The expectation of higher economic growth in the current fiscal is rooted in optimism about the overall demand situation. A significant 77 per cent of the respondents expected their sales to increase in the July-Sep quarter, much higher than 50 per cent respondents in the previous quarter. Similarly, 49 per cent of the respondents expected their export orders to increase in July-Sep quarter compared to 39 per cent respondents in the previous quarter.

The revival in domestic and global demand has resulted in a majority (46 per cent) of the surveyed businesses contemplating new investment in the July-Sep quarter, whereas only 10 per cent expected contraction. This indicates that economic recovery is sustainable, provided we maintain the demand momentum, where the monetary stance by the Central Bank will play a crucial role.
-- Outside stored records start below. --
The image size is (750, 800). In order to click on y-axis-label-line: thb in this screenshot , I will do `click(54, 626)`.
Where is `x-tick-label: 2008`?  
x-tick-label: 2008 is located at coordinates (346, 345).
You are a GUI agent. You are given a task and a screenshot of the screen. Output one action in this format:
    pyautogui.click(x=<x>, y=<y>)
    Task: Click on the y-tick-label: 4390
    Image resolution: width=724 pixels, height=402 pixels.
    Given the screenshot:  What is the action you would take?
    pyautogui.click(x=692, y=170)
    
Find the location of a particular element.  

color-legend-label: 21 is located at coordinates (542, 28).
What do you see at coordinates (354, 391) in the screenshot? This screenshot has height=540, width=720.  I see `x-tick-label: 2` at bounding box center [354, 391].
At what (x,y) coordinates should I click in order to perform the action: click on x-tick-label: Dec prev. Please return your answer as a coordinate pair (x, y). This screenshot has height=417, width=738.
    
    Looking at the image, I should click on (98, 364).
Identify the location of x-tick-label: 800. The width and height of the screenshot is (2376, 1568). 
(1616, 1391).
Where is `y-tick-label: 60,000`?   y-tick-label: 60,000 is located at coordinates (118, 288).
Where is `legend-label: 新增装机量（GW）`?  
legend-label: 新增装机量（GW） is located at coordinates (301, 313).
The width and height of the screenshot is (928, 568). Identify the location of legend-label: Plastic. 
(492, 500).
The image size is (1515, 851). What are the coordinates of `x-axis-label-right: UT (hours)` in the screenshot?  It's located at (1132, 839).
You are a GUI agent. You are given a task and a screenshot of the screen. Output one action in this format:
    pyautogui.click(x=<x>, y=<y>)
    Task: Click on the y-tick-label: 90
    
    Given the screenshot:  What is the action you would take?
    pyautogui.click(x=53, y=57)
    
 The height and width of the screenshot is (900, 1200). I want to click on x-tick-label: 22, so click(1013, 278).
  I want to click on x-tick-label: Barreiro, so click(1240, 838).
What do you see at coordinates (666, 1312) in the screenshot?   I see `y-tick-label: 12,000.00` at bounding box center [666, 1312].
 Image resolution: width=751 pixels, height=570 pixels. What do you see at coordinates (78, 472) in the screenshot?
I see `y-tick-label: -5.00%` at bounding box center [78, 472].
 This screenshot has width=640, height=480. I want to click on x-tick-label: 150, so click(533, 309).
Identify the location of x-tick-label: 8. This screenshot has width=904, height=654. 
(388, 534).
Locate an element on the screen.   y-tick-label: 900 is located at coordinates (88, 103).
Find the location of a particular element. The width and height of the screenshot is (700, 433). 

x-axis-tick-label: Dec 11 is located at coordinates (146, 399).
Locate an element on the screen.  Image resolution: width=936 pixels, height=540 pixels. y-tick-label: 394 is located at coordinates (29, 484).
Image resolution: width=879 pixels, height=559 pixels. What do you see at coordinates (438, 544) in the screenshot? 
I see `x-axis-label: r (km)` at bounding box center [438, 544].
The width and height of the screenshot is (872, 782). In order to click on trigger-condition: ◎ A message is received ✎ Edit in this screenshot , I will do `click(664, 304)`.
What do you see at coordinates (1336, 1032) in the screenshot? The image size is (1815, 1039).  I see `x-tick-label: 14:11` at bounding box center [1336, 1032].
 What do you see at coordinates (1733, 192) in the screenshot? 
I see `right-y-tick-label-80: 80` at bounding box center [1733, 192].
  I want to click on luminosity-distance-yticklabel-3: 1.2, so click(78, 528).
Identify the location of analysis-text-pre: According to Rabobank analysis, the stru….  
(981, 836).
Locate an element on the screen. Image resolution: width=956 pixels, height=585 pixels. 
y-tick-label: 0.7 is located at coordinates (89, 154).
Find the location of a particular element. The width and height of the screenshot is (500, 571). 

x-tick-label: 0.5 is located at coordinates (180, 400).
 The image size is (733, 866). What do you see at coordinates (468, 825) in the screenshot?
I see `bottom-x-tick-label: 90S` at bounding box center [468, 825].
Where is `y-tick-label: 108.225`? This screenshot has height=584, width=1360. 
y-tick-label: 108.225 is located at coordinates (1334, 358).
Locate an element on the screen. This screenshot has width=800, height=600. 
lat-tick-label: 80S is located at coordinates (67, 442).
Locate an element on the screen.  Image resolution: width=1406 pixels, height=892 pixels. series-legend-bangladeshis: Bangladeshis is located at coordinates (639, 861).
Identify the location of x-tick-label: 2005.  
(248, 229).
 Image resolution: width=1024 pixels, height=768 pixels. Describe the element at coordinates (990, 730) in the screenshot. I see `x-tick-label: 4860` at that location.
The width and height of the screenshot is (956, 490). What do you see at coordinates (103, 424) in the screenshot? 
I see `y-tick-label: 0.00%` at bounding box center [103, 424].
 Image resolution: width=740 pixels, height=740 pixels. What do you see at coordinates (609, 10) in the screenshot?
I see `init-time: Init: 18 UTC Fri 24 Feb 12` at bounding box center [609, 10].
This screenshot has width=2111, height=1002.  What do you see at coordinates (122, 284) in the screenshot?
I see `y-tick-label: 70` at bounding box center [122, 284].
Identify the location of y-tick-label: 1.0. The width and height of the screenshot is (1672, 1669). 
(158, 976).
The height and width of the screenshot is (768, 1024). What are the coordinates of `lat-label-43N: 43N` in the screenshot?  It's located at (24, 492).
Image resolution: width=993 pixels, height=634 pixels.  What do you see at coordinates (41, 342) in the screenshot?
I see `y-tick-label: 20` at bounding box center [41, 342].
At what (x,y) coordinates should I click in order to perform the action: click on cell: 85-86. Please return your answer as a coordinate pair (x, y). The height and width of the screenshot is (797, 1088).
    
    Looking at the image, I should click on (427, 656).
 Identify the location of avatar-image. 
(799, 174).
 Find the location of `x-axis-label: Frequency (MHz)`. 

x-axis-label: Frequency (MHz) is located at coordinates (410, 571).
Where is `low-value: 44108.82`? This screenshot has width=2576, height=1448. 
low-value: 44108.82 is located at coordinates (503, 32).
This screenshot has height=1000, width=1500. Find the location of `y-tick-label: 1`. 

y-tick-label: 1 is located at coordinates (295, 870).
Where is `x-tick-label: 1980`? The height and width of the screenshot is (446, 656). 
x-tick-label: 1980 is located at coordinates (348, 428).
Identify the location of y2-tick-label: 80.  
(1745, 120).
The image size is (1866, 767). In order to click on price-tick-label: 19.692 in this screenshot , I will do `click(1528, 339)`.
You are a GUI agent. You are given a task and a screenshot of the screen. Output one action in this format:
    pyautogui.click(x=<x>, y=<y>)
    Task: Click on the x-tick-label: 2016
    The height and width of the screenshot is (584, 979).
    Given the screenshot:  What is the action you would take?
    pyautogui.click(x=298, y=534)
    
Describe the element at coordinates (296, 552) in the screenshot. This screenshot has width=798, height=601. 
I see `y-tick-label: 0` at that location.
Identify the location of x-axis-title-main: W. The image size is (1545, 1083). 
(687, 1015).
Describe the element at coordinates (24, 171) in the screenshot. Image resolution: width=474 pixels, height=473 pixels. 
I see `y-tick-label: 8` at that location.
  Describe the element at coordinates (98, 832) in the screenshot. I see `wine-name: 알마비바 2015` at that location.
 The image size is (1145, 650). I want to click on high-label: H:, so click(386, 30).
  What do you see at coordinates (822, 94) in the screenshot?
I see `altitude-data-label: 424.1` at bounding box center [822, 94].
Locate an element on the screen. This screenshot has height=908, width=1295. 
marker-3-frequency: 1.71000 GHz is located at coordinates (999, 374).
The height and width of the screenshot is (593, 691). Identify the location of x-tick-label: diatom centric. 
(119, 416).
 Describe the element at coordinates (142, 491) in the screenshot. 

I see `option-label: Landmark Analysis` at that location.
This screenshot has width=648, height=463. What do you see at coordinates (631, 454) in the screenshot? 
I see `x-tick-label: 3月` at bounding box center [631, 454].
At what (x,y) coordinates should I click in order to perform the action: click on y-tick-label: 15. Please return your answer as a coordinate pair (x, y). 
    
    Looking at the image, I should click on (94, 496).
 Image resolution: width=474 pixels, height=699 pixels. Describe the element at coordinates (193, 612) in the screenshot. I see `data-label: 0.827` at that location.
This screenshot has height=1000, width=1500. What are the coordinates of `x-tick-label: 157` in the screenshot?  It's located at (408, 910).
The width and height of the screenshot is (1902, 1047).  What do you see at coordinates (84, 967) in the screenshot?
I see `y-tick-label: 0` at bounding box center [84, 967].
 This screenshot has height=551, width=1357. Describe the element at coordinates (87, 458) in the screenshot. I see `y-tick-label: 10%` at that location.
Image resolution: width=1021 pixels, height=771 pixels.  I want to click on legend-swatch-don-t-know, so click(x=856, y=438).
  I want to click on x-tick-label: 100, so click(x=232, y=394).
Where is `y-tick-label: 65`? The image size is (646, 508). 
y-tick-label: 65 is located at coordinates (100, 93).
The businesses, besides undertaking new investments, have started experiencing a rise in capacity utilization. Nearly half (49.5 per cent) of the respondent firms expected their capacity utilization to exceed 75 per cent in July-Sep quarter of FY15, up from 34 per cent respondents in the previous quarter, which augurs well for the turnaround of the economy.

CII survey has observed a sharp decline in the percentage of respondents reporting increase in inputs costs related to raw materials, energy and employees in the Jul-Sep quarter as compared to the previous quarter, which is in line with the official data specifying the current moderation in inflation rate.

Expectation of recovery in sales, coupled with sharp decline in input costs, has led to a rise in percentage of respondents expecting an increase in profits after tax (PAT) in the July-Sept quarter to 40 per cent as against 36 per cent in the previous quarter. On the other hand, the percentage of respondents reporting a decline in PAT between the two periods declined from 30 per cent to 20 per cent.

A slow pick up in global demand, high inflation and rising borrowing costs are cited to be the top three concerns of the respondents. "While we can do little about addressing the global slowdown concern, all policy options must be explored to tackle the problem of inflation and high borrowing cost. At a time when economic recovery needs to be strengthened, the ideal policy instrument would be to manage inflation through supply-side measures, and make a direct intervention to reduce borrowing costs", added Banerjee.